WHAT NEEDS TO BE DONE: Reproduce the lines of the records below without changes, omitting the pictures.
=== ENTRIES PROVIDED ===
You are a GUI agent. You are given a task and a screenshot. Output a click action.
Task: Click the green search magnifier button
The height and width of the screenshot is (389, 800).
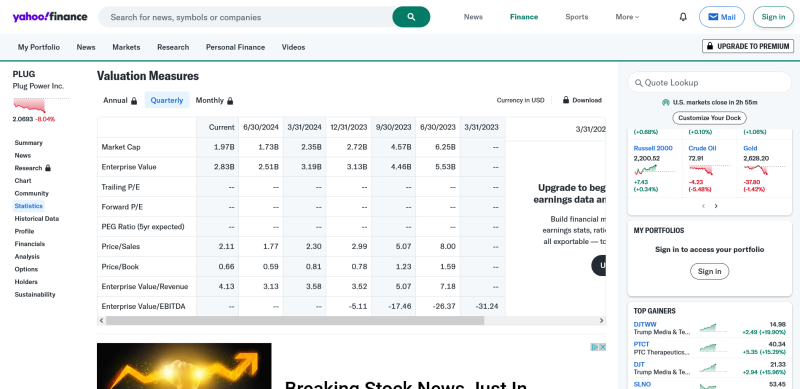[x=411, y=17]
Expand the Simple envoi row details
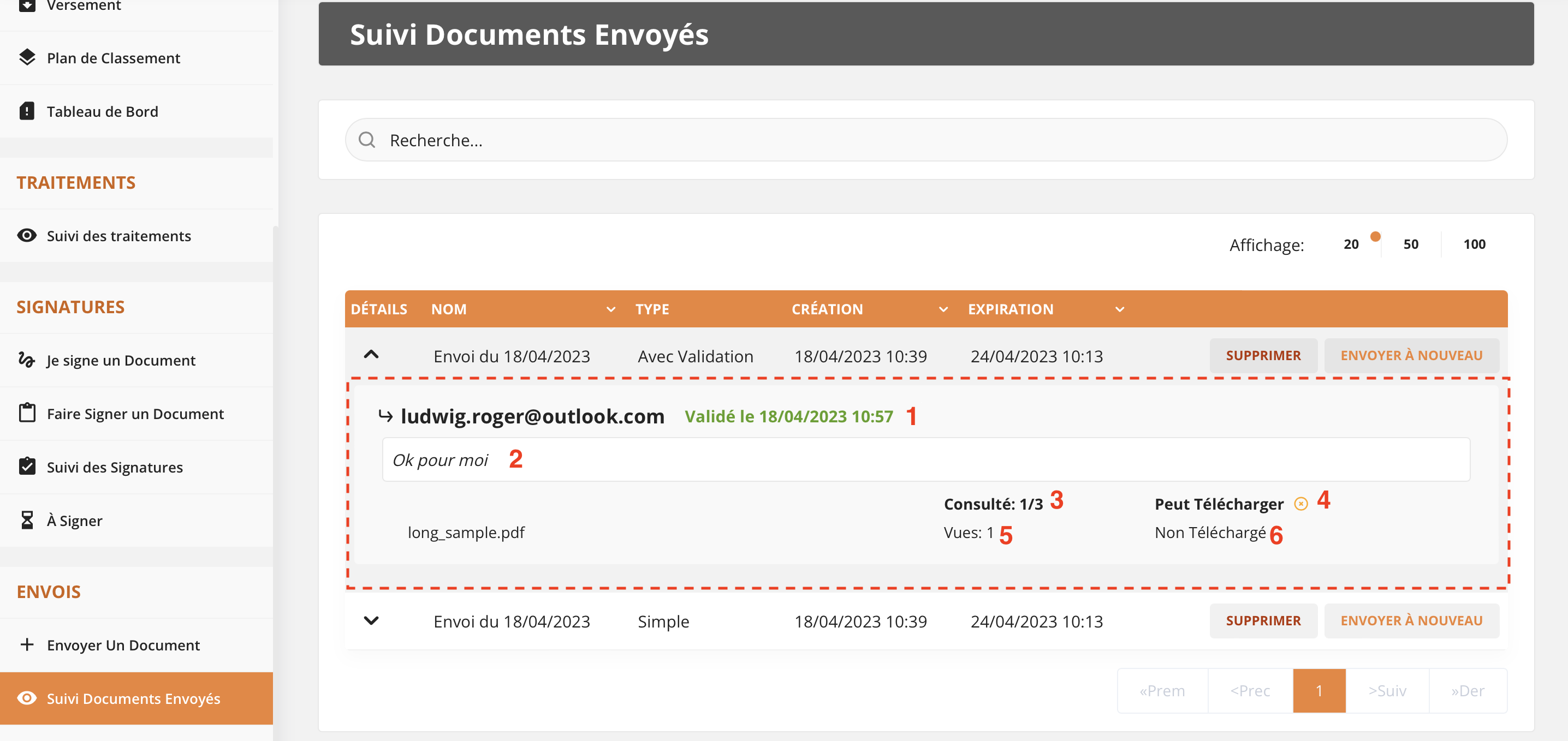 (x=371, y=620)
===
ANSWER FOR THIS EXERCISE:
You are a GUI agent. You are given a task and a screenshot. Output a click action.
Task: Click the green search magnifier button
The height and width of the screenshot is (389, 800).
[x=411, y=17]
Expand the Simple envoi row details
 (x=371, y=620)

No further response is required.